Konsequenzen aus der Genomforschung
Von Peter M. Kroisel

Fortschritte auf dem Gebiet der Erforschung des menschlichen Genoms mit Identifizierung einer grossen Zahl von krankheitsrelevanten Erbanlagen hat vor allem im letzten Jahrzehnt und insbesondere den letzten Jahren zu einer Vervielfachung diagnostischer Möglichkeiten geführt.

Darüber hinaus sind nunmehr häufig Daten über mit bestimmten Erbanlagen eng gekoppelte DNA-Sequenz Polymorphismen (z.B. SNPs), welche ebenfalls diagnostisch einsetzbar sind, verfügbar.
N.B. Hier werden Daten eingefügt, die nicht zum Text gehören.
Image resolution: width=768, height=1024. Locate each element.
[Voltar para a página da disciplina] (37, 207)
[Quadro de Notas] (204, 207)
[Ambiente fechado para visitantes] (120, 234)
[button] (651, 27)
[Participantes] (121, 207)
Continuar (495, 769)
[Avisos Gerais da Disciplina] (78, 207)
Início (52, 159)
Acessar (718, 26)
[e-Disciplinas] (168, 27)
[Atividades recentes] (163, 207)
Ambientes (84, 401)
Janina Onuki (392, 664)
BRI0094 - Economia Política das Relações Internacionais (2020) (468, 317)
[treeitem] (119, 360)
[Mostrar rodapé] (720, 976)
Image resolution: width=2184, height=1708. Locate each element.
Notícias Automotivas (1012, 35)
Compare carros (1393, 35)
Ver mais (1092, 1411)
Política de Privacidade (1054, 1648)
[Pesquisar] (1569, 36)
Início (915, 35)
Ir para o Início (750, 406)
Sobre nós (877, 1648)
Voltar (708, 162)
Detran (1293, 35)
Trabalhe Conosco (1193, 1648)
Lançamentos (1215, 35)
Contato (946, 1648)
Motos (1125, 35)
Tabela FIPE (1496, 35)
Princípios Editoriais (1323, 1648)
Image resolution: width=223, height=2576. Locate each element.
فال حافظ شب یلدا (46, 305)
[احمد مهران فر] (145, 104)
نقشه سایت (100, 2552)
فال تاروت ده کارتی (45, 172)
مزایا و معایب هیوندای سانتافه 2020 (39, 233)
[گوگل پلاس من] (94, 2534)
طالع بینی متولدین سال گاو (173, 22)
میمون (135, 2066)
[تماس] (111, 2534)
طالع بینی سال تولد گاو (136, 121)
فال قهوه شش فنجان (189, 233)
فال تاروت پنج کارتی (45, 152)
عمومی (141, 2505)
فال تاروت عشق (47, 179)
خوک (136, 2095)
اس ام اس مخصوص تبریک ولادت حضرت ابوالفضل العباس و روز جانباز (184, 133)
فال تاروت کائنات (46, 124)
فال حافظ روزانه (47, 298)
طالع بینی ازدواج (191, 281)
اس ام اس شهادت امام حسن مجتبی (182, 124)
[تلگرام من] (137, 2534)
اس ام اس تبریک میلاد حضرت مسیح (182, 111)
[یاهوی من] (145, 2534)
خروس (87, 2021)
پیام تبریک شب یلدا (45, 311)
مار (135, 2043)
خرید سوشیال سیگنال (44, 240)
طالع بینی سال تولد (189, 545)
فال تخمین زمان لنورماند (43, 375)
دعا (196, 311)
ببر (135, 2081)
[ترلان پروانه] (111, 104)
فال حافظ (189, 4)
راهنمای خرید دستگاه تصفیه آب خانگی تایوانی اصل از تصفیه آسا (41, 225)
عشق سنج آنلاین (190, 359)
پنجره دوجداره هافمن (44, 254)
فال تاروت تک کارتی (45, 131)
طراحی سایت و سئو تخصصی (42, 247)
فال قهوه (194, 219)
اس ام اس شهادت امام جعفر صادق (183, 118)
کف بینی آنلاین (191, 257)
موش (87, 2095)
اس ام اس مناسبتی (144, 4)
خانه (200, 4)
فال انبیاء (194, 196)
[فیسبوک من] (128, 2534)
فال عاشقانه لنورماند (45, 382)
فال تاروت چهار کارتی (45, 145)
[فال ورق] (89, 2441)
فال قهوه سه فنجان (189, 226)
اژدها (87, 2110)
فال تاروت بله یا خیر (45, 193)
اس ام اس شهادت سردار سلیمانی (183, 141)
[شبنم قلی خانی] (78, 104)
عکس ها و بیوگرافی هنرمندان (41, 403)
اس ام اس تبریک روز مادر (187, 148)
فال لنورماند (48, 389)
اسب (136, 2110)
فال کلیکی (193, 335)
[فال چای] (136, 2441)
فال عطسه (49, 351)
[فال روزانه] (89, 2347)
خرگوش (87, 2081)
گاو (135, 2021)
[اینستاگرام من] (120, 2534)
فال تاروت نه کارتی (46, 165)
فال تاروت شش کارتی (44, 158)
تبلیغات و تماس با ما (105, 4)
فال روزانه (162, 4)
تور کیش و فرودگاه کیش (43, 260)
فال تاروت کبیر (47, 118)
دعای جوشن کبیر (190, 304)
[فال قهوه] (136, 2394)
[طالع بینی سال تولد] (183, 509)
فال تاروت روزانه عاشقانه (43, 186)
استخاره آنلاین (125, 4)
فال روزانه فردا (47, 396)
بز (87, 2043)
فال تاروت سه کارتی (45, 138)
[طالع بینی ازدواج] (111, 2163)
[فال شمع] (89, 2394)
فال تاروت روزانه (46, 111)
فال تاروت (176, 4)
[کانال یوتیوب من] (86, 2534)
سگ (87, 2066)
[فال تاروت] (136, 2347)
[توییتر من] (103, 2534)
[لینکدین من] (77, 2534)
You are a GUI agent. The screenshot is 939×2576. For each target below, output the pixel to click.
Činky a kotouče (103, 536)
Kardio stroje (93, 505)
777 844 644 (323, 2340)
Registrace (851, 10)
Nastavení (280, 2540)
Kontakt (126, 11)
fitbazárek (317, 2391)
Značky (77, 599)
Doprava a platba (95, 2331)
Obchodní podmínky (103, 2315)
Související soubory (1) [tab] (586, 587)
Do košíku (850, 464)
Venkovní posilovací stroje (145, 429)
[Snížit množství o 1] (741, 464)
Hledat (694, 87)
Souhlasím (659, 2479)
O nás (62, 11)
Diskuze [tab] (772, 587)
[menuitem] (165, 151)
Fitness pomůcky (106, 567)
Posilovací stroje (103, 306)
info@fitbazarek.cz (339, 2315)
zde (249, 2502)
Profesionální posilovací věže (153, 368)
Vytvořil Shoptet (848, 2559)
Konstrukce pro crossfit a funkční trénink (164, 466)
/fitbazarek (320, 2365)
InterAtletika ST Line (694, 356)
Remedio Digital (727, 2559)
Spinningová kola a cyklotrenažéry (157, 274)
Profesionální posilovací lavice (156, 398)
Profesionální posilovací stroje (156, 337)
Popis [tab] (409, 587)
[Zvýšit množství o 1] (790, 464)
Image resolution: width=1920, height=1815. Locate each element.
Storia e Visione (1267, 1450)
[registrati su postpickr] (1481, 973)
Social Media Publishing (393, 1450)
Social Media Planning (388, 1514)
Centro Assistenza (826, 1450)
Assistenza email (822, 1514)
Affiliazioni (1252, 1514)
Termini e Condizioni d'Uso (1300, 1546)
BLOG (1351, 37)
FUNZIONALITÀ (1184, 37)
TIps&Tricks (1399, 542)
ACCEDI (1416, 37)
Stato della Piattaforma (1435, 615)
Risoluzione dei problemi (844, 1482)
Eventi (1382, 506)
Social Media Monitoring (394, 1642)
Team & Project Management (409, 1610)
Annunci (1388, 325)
Nicht im Prinzip anders als mit herkömmlichen Verfahren der DNA-Diagnostik, aber quantitativ den diagnostischen Rahmen von Einzeluntersuchungen beträchtlich erweiternd, stellen DNA-Chips eine aktuelle zusätzliche Entwicklung dar.
Fachwissen und Beratung
Diese Entwicklungen sind grundsätzlich positiv zu beurteilen, erfordern aber sowohl von ärztlicher Seite, wie für die fachärztliche genetische Beratung (1) vor und nach dieser Diagnostik, ein umfassendes, den aktuellen Erkenntnissen entsprechendes, Fachwissen, als auch hinsichtlich des diagnostischen Labors (2) eine Reihe von Voraussetzungen, welche in der Folge auch kurz angesprochen werden. Den damit verbundenen ethischen Herausforderungen (3) muss adäquat Rechnung getragen werden.
1.) Fachärztliche genetische Beratung
Die Qualifikation von den die genetische Beratung, wie vom Österreichischen Gentechnikgesetz gefordert, durchführenden Fachärzten muss durch eine entsprechende Ausbildung, am günstigsten an größeren akademischen Zentren, sichergestellt sein, wobei in ganz speziellen Fragestellungen auch eine interdisziplinäre Zusammenarbeit zweckmäßig sein kann.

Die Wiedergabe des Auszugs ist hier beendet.